If Blob has a non-physical explanation, then the Closure Principle is false, since the Closure Principle said that no physical state of affairs has a non-physical explanation, and here is Blob—a physical state of affairs with a non-physical explanation.

Of the two options, which is more likely? Blob having no explanation at all? Or Blob having a non-physical explanation? I will argue that think the likelier option is the latter—that Blob has a non-physical explanation.

For physical states of affairs are contingent—they don’t have to be there. Blob, thus, doesn’t have to be there. The idea of something contingent having no explanation is like the idea of something coming into existence out of nothing. It is intuitively absurd. Much more absurd than the alternative, namely that it has a non-physical explanation. Maybe it’s hard for something physical to happen because of a non-physical cause—but it should be far harder for something physical to happen for no cause at all. If we think that that something contingent could happen for no cause at all, it should be even easier for it to happen due to a non-physical cause. So it is more likely that Blob has a non-physical explanation than that it has no explanation at all. But if it has a non-physical explanation, then the Closure Principle is false. So, most likely, the Closure Principle is false.

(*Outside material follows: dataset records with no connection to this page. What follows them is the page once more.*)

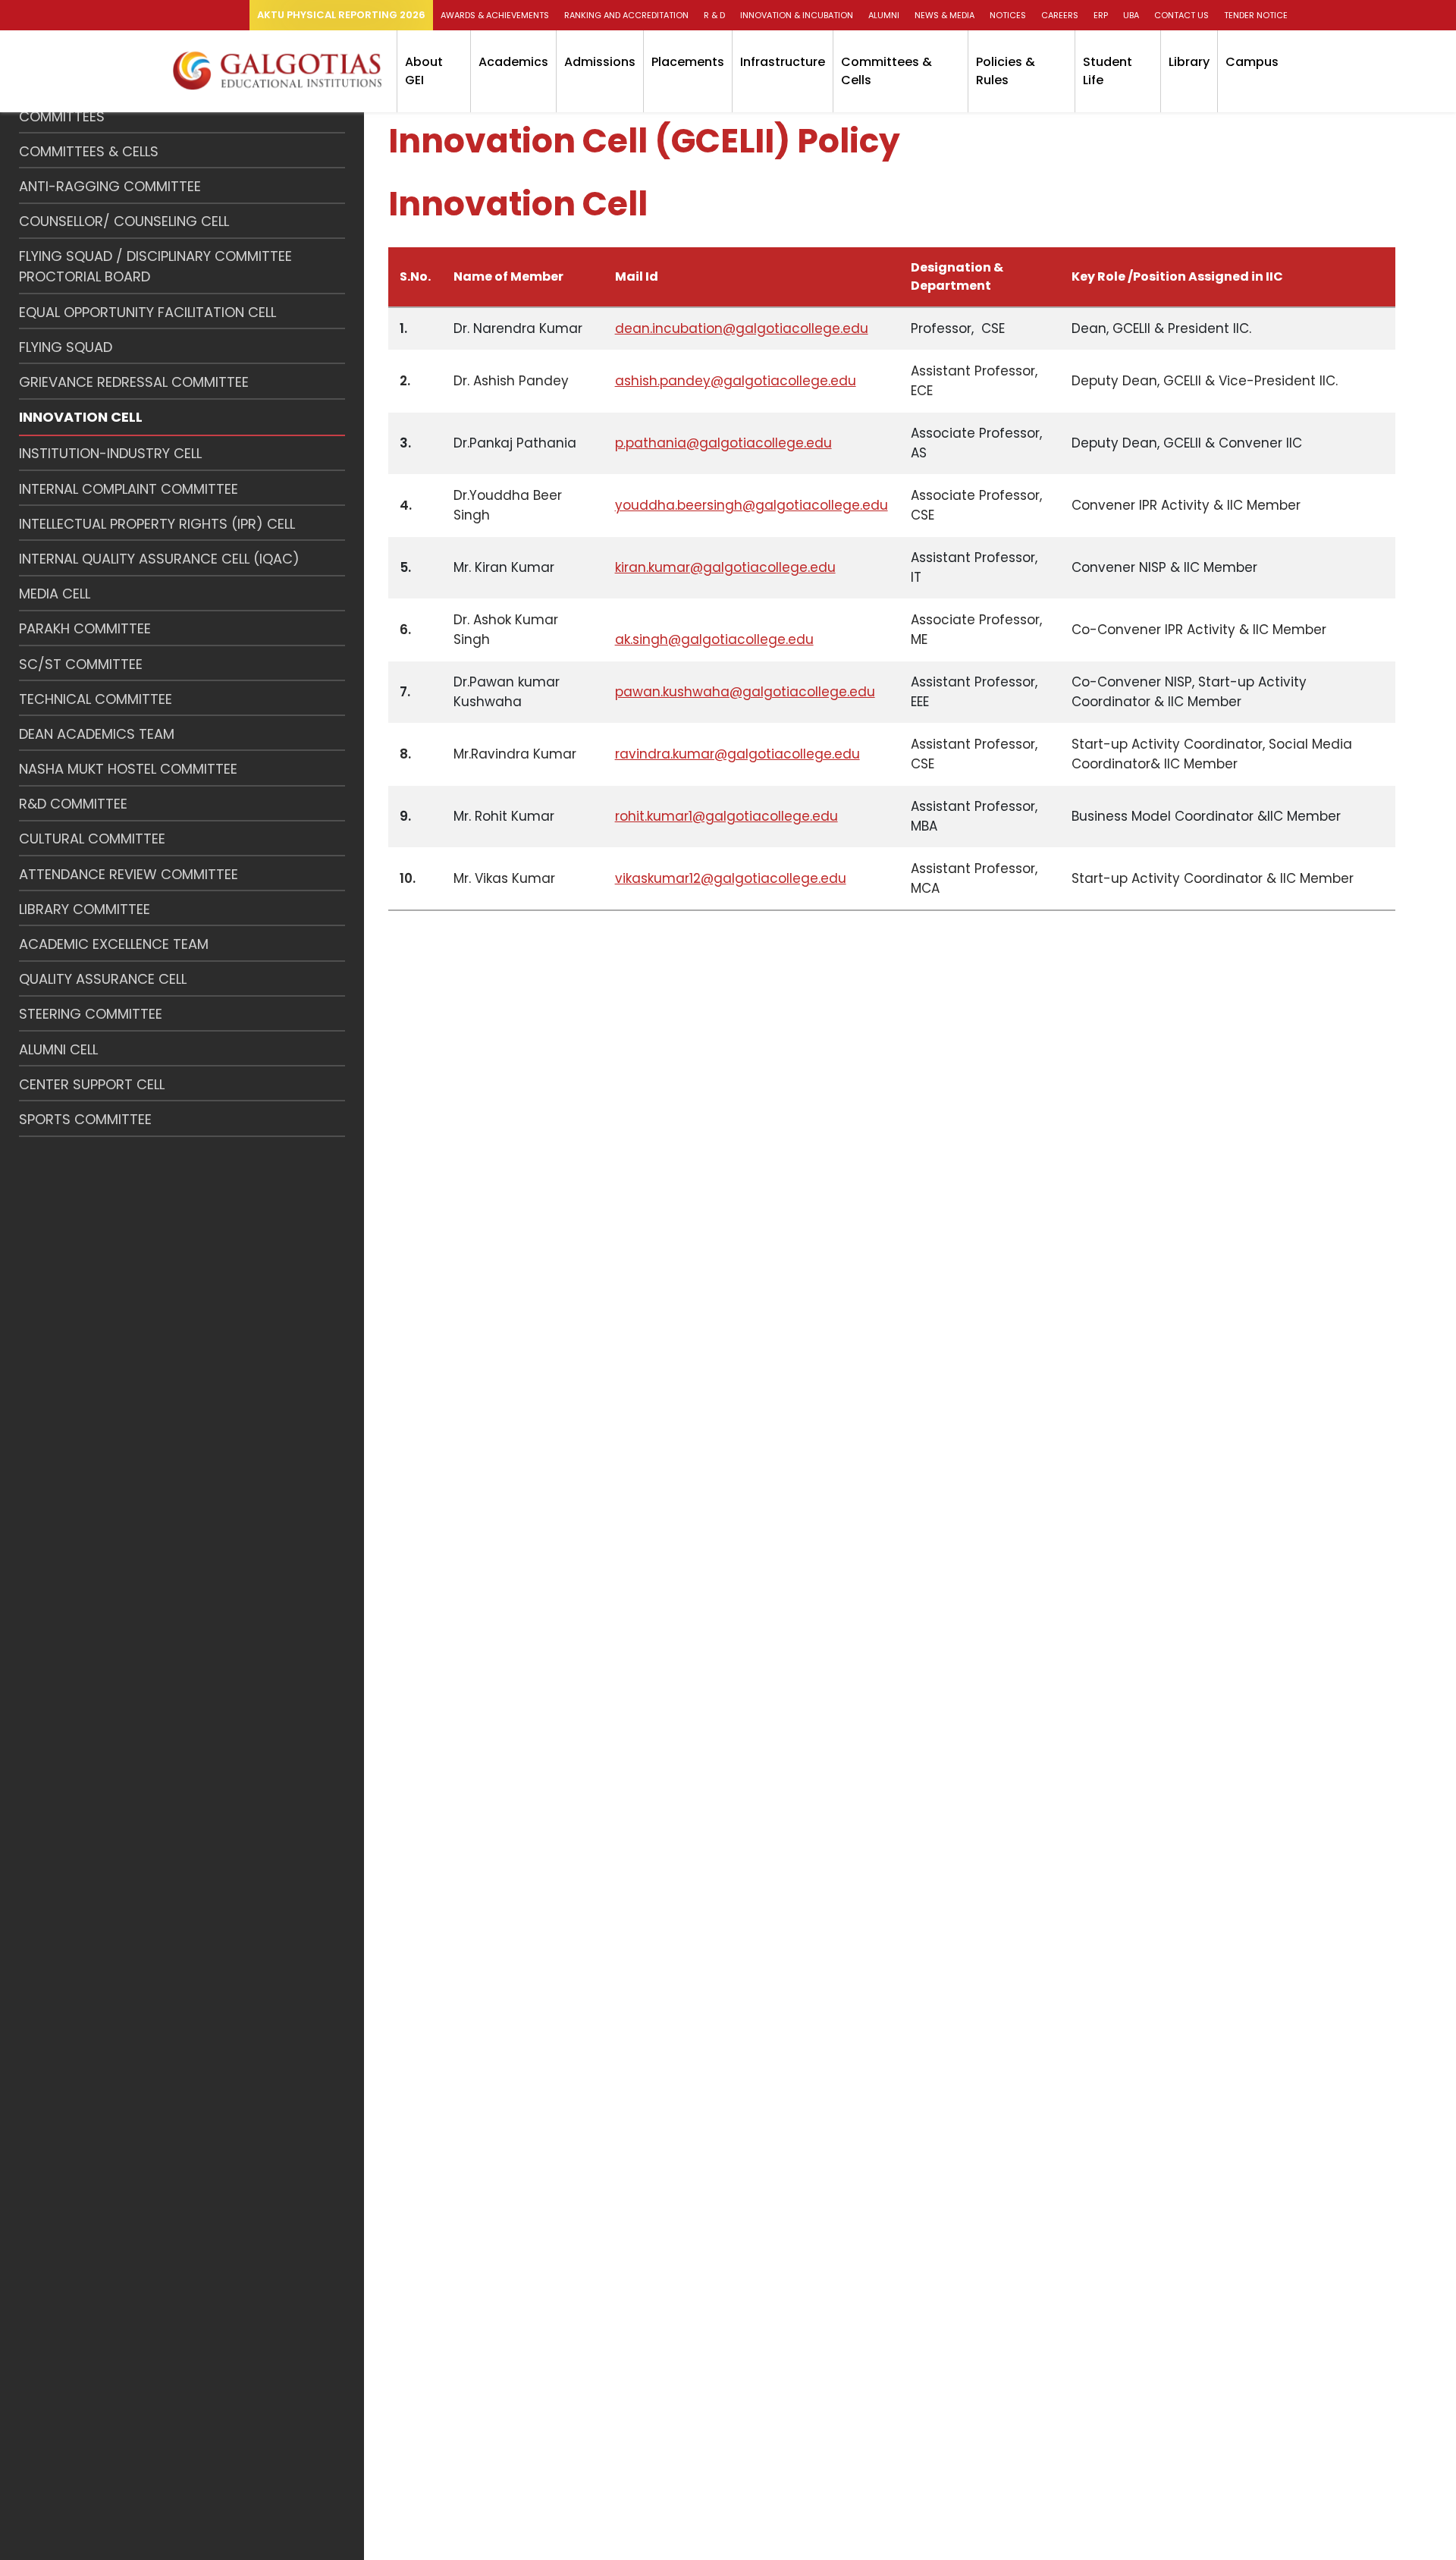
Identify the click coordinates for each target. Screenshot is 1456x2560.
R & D (714, 15)
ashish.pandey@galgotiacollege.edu (735, 381)
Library (1189, 62)
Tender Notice (1256, 15)
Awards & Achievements (495, 15)
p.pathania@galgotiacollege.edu (723, 443)
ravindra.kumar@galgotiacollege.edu (737, 754)
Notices (1008, 15)
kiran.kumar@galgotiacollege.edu (725, 567)
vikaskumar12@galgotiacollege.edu (730, 878)
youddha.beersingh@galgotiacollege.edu (751, 505)
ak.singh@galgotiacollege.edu (714, 639)
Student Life (1107, 71)
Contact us (1181, 15)
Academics (513, 62)
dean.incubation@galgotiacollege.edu (741, 328)
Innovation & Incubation (796, 15)
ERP (1101, 15)
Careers (1059, 15)
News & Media (944, 15)
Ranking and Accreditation (626, 15)
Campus (1252, 62)
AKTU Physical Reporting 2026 (341, 15)
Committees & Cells (886, 71)
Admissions (599, 62)
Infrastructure (782, 62)
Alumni (883, 15)
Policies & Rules (1005, 71)
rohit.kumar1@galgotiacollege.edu (726, 816)
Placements (687, 62)
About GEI (424, 71)
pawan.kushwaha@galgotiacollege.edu (745, 692)
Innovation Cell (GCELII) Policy (644, 141)
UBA (1131, 15)
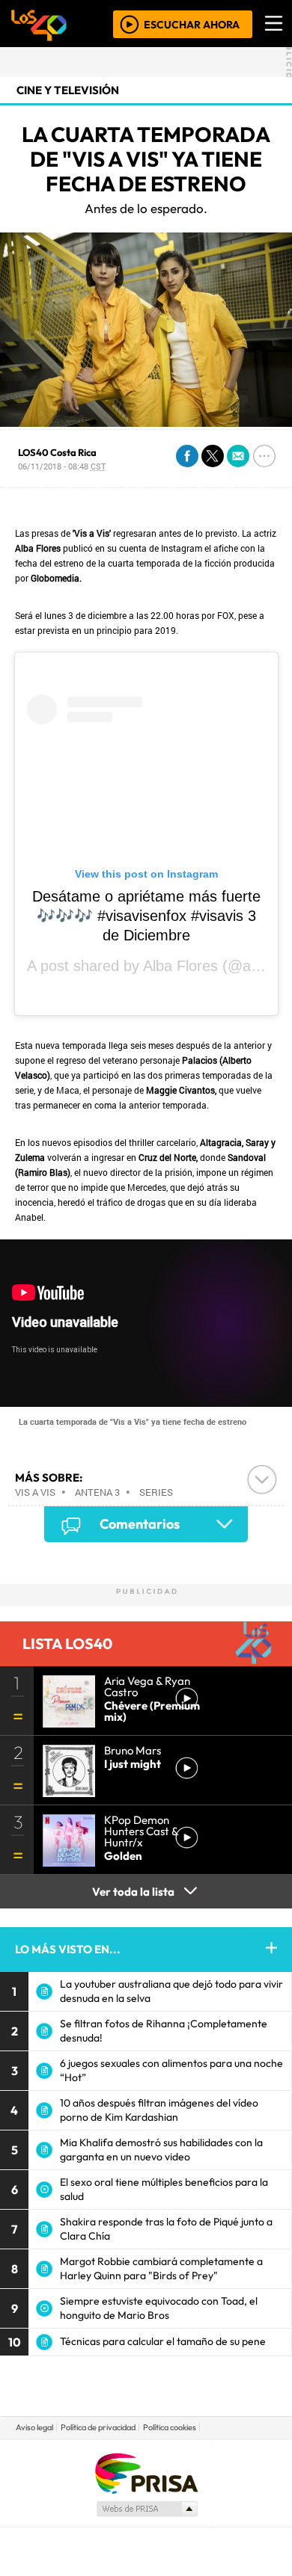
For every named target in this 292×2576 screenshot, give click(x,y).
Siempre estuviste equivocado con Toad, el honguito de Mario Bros (159, 2308)
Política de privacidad (98, 2427)
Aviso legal (34, 2427)
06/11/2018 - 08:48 (62, 466)
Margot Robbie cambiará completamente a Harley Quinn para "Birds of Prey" (161, 2268)
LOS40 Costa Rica (57, 452)
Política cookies (169, 2427)
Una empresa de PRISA (146, 2472)
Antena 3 (97, 1492)
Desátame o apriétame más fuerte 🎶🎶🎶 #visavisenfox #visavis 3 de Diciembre (146, 915)
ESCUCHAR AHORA (192, 24)
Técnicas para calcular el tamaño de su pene (163, 2341)
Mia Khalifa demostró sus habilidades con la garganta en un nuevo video (161, 2149)
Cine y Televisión (67, 90)
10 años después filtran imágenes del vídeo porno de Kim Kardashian (159, 2110)
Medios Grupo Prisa (146, 2509)
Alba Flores (180, 966)
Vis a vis (35, 1492)
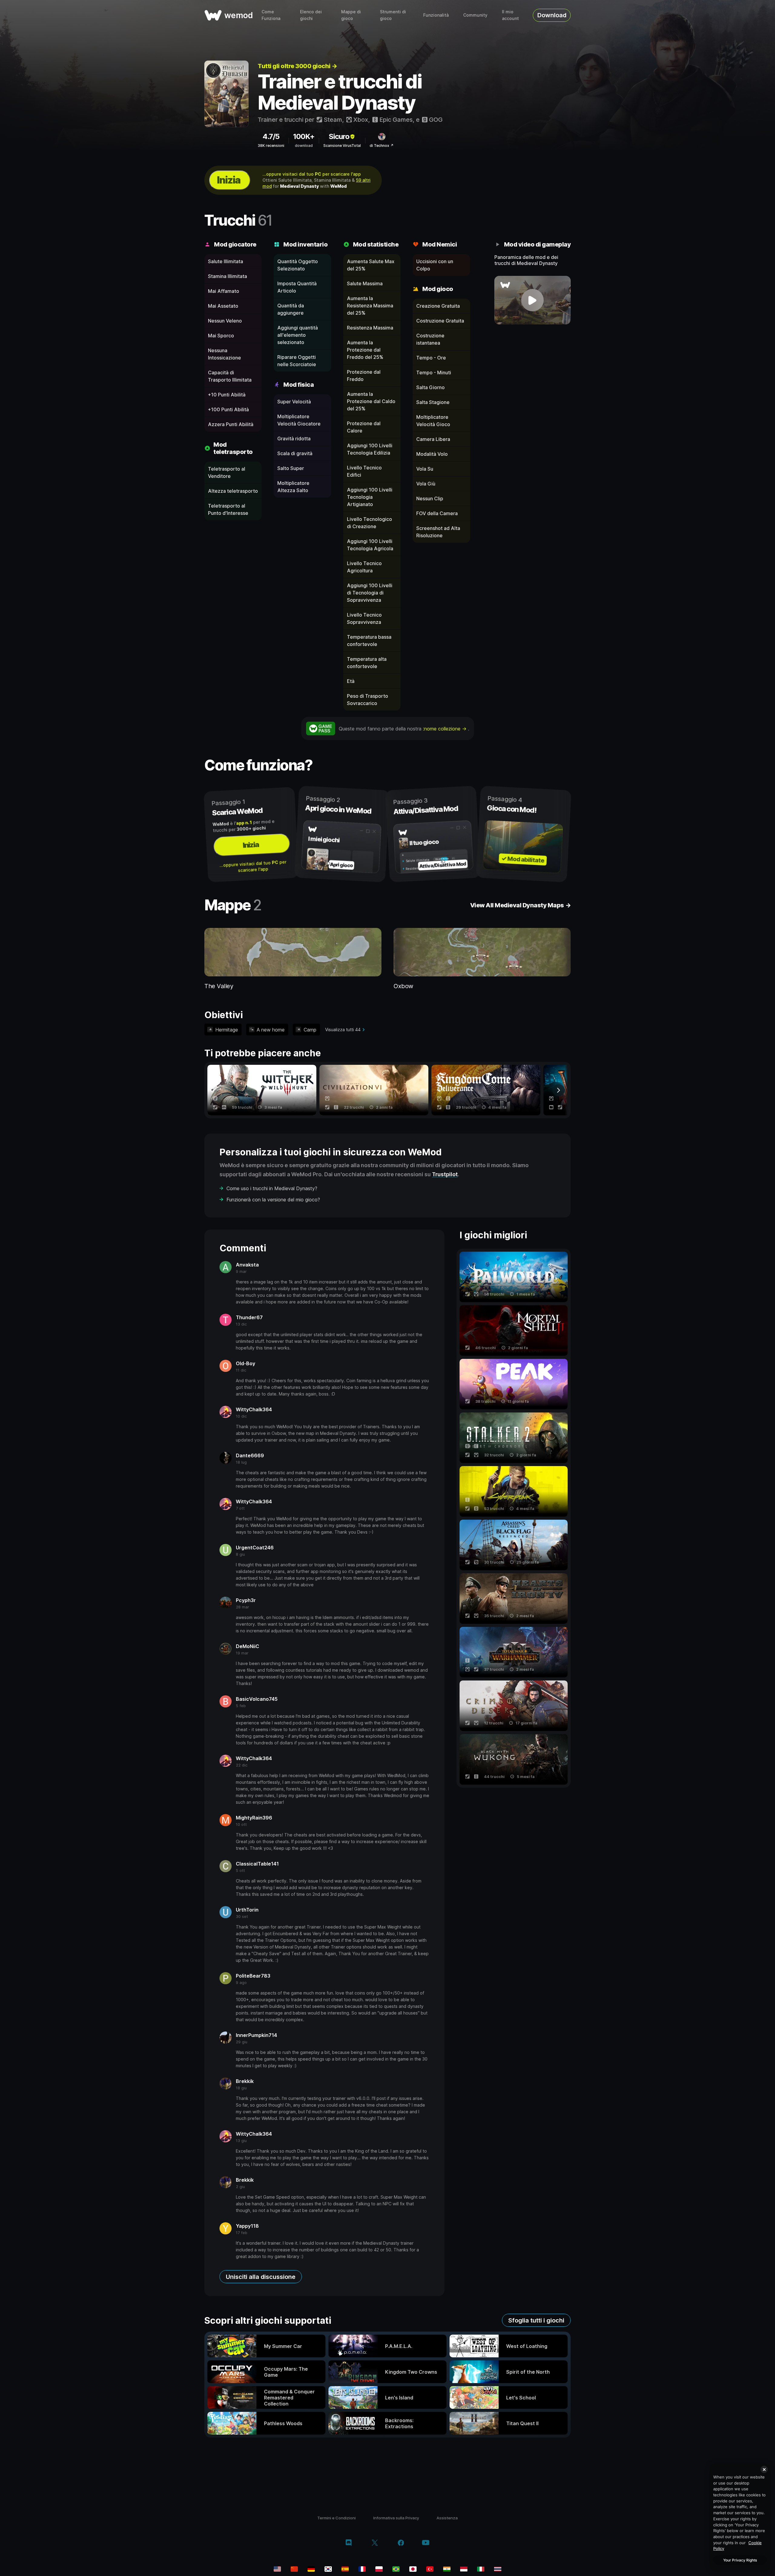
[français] (362, 2569)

Moreover, if we admitted that a physical state of affairs, namely Blob, could take place for no reason at all, with no explanation, then it would be a wonder why all sorts of other physical things don’t happen for no reason at all. Why doesn’t a dog-headed person suddenly pop into existence for no cause at all in front of me? Why doesn’t a golden mountain materialize in the middle of the Pacific Ocean out of nowhere? I can give a very simple explanation of why all these infinitely many strange things don’t happen: all physical states of affairs have to have explanations. But this explanation also implies that the Closure Principle is false. For we know that Blob has no physical explanation, and so Blob’s explanation must be non-physical.

The Closure Principle was introduced in large part to save science from giving up on physical explanations and looking for supernatural ones. But if we accept the Closure Principle, then we have to say that some physical states of affairs have no explanation at all. And it is much worse to be willing to give up completelyon a search for explanation than to be willing to give up on a search for physical explanation.

We should thus think that most likely the Closure Principle is false, and hence this argument against interaction between the soul and the body fails as much as the previous ones did.

This sounds a lot like William Lane Craig’s contingency argument, and I think that it is particularly mean (to the naturalists) to invoke science to smash their naturalism. I certainly accept non-physical causation when it comes to the origin of the universe – nothing too mysterious about that. And I think he’s right to say that this shows that it’s at least possible, then, that a non-physical entity could effect material things like our bodies. In fact, I’ve heard J.P. Moreland argue that this is what God actually is – a non-physical mind.